Thomas v AJ Bradburn (acting as receiver for Adelphi Properties Ltd), Manchester County Court, 17 October 20134
Private shorthold tenant of a two-bedroom mid-terrace house from 5 November 2007. His rent was £85 per week until April 2009, when it went up to £95 per week.
There were problems with the hot water system and the storage heaters from the start of the tenancy. Central heating was installed in March 2008 but that did not work properly and the landlord failed to repair it satisfactorily until May 2011.
From late 2008 the roof had a hole in it, which allowed water to leak through on to the ceilings upstairs. Damp patches developed and water leaked into the bathroom. Patch repairs by the landlord were inadequate. The roof problems had worsened by late 2009 such that water leaked in through the ceilings and the claimant’s bedroom ceiling collapsed. The claimant had to sleep downstairs for a period of a year because of the leaks and dampness and state of his bedroom ceiling.
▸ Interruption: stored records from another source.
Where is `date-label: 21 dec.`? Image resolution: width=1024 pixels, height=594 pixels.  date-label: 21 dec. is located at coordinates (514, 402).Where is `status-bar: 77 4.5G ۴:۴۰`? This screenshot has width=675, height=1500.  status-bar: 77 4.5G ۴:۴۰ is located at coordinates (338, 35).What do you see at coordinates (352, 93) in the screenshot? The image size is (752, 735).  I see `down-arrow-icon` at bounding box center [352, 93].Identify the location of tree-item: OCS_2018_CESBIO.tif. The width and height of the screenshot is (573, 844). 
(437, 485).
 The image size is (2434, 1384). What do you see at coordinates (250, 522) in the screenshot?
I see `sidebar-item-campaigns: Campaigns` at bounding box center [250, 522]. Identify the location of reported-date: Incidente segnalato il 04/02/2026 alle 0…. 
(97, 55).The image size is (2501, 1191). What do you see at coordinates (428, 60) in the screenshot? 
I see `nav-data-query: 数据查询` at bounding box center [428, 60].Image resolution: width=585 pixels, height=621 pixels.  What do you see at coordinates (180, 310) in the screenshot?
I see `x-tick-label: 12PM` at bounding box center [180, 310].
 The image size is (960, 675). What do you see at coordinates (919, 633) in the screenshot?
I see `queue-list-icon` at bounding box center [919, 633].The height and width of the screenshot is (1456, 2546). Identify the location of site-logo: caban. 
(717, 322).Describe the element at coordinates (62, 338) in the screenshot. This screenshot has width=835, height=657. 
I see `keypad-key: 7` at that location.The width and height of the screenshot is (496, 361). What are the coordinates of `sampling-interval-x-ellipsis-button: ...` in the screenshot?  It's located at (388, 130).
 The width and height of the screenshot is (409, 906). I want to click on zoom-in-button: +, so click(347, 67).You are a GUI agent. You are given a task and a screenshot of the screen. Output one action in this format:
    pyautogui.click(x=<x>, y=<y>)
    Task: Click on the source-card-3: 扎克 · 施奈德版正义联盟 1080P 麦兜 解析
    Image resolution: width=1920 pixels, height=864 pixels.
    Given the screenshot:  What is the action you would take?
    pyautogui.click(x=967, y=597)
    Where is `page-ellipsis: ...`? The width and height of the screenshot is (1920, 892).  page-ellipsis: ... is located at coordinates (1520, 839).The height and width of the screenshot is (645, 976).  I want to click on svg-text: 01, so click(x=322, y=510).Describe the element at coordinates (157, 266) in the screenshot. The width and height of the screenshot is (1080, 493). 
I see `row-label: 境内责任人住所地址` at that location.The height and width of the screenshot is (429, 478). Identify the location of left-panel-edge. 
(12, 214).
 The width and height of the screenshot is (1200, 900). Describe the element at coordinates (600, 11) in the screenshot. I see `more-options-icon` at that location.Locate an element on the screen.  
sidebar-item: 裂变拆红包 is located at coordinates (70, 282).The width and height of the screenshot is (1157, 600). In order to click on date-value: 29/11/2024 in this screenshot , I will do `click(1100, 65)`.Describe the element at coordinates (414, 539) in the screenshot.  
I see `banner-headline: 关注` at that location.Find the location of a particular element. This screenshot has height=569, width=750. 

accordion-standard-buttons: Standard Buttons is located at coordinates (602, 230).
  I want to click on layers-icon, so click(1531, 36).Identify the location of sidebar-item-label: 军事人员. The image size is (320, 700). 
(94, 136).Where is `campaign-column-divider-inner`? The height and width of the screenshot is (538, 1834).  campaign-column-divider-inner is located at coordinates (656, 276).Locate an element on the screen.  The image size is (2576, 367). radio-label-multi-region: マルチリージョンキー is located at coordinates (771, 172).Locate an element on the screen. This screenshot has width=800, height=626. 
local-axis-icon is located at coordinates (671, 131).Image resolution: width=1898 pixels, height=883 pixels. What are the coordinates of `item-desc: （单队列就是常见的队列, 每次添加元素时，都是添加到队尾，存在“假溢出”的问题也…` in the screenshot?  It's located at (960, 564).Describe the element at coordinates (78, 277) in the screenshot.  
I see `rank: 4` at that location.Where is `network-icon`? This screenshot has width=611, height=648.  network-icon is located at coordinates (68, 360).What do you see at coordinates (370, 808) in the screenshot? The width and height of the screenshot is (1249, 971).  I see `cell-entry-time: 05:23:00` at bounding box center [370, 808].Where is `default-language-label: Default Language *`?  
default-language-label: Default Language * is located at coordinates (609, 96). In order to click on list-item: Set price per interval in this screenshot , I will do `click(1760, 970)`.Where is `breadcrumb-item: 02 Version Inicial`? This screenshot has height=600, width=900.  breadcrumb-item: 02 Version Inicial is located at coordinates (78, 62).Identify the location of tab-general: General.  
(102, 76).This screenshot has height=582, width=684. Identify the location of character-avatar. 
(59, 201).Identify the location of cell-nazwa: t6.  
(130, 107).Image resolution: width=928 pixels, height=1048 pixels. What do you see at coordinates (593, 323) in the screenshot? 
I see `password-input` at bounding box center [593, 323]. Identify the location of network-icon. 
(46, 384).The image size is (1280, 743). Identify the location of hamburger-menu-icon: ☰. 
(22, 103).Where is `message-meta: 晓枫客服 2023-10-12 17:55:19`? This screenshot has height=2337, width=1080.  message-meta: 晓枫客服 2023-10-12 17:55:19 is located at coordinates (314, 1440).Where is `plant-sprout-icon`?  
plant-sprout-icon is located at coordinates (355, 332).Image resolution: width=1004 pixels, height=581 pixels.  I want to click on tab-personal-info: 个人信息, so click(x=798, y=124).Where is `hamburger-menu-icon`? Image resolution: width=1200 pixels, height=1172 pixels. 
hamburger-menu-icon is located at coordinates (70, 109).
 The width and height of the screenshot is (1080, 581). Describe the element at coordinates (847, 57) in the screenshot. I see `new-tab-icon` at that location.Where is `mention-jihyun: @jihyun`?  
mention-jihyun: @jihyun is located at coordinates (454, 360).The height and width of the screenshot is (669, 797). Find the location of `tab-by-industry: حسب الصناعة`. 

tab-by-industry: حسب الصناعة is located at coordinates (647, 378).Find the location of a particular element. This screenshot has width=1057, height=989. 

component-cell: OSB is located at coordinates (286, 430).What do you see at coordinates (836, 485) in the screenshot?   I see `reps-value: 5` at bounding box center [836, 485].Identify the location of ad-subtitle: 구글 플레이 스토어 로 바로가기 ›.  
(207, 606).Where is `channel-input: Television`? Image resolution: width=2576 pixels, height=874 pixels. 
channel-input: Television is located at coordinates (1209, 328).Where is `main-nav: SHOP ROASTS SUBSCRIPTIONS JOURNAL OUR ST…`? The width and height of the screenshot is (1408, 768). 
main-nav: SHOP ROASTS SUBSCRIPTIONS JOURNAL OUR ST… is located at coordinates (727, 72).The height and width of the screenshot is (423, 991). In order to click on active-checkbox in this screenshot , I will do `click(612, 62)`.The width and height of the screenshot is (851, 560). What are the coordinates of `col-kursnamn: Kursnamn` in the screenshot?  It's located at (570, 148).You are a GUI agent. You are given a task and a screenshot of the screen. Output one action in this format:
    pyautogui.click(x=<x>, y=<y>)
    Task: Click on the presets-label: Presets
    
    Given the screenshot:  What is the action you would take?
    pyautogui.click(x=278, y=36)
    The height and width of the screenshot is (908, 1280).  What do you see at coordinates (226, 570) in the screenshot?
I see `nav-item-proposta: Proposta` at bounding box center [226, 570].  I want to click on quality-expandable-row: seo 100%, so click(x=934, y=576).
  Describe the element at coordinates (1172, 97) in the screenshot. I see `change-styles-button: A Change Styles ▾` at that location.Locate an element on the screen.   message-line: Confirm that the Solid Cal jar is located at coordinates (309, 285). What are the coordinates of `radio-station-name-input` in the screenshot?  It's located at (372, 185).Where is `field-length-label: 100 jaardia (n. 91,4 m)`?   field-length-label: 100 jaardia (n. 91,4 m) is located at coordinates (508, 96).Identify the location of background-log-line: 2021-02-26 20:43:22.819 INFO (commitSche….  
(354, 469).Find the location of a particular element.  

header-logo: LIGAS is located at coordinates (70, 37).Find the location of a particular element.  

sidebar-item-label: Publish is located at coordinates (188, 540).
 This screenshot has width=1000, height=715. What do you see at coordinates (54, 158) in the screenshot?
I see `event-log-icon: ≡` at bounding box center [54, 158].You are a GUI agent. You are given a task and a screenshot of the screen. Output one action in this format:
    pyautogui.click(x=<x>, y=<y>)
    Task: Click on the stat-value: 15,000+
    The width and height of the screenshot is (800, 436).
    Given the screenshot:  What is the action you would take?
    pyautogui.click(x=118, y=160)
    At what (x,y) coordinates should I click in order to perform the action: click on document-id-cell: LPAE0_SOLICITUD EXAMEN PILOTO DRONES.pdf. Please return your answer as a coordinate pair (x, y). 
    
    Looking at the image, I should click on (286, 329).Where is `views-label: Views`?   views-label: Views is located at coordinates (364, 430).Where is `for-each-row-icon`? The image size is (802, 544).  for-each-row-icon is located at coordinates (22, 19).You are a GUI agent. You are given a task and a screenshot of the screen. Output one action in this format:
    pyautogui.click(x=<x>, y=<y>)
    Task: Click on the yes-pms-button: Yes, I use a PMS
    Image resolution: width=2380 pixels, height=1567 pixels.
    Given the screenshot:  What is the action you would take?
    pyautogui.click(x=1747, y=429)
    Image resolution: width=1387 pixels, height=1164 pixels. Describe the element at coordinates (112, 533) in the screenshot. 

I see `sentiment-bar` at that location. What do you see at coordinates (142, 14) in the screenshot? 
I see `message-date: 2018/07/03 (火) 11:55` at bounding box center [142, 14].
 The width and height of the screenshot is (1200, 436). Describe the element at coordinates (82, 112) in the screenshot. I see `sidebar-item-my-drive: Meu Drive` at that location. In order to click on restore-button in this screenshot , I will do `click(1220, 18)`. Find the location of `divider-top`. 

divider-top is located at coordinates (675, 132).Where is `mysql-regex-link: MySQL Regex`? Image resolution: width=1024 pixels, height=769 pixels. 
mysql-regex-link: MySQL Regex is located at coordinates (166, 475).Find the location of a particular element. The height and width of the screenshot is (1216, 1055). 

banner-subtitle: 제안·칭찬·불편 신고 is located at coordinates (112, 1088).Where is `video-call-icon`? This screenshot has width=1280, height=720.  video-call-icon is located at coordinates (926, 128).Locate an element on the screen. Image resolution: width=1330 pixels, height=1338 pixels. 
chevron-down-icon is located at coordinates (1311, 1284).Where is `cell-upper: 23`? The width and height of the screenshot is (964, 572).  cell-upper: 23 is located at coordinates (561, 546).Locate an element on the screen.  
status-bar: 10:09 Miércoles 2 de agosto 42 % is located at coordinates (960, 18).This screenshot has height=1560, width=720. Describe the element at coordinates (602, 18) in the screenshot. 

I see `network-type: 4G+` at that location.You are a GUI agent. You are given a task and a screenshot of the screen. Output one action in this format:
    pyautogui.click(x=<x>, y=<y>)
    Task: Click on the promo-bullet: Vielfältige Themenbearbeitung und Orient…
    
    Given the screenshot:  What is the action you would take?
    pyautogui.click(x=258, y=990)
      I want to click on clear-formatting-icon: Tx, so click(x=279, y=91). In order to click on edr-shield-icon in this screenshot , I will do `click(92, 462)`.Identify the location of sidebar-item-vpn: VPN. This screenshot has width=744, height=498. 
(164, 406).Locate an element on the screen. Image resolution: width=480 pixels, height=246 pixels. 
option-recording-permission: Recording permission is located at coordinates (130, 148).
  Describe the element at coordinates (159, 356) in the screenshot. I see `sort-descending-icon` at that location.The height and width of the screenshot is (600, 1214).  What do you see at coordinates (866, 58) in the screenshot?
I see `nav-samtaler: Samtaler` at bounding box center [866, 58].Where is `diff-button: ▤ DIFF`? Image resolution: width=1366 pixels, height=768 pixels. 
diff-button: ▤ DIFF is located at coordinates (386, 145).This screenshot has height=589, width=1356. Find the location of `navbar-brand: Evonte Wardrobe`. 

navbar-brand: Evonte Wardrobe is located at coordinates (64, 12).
The claimant had a pre-existing diagnosis of asthma, which he complained had been aggravated by the condition of the property.
At trial, District Judge Moss found the landlord liable.
£750 for the defective storage heaters and faulty hot water system for the period November 2007 to the end of March 2008 (equating to around 40 per cent of the rent for that period).
£3,750 for the intermittently functioning heating and hot water system from November 2008 to May 2011 (equating to approximately 30 per cent of the rent for that two-and-a-half year period);
£1,500 for the disrepair to the roof and the associated state of the ceilings upstairs and of the damp from late 2008 to late 2009 (equating to approximately 30 per cent of the rent for that year).
£2,500 for the leaks and dampness between the end of 2009 until the end of 2010 when the position worsened significantly and the claimant had to sleep downstairs and was unable to use the upstairs of the property (equating to approximately 50 per cent of the rent for that year).
(In total, between the end of 2008 and the end of 2009 general damages of approximately 60 per cent of rent. For the period from the end of 2009 to the end of 2010 general damages of approximately 80 per cent of rent).
£850 for the aggravation of asthma by the conditions of the property, the aggravation being to the extent of 20 per cent.
£1,250 in special damages.
it is good to see a greater adoption of the English Churches v Shine approach of a notional reduction of rent. For social tenants, whose rents have risen considerably, this makes more sense than the old Wallace tariff, as well as making sense in law.
There also seems to be a greater consistency of awards than in previous years, though as Wade v Dormeuil shows, there are District Judges willing to entertain nonsense arguments – not giving up a tenancy cannot be a failure to mitigate loss.
Leasehold disrepair will be a growing trend, certainly I have quite a few case, but there are uniqoe issues. While the damages will be higher, based on notional open market rental value (Earle v Charalambous) and potentially for a 12 year period, there will be the potential for a proportion of the costs of work to be recharged to the leaseholder. This needs to be dealt with, and I suspect many practitioners won’t know how.
Legal aid is all but unavailable, except for counterclaims to rent arrears possession claims. Legal Aid will only cover an order for works for urgent, health threatening, defects, not a damages claim. The flip side of this, for defendants, is that they should be aware that a claim funded by a CFA means that the Claimant’s solicitors are pretty confident about their case.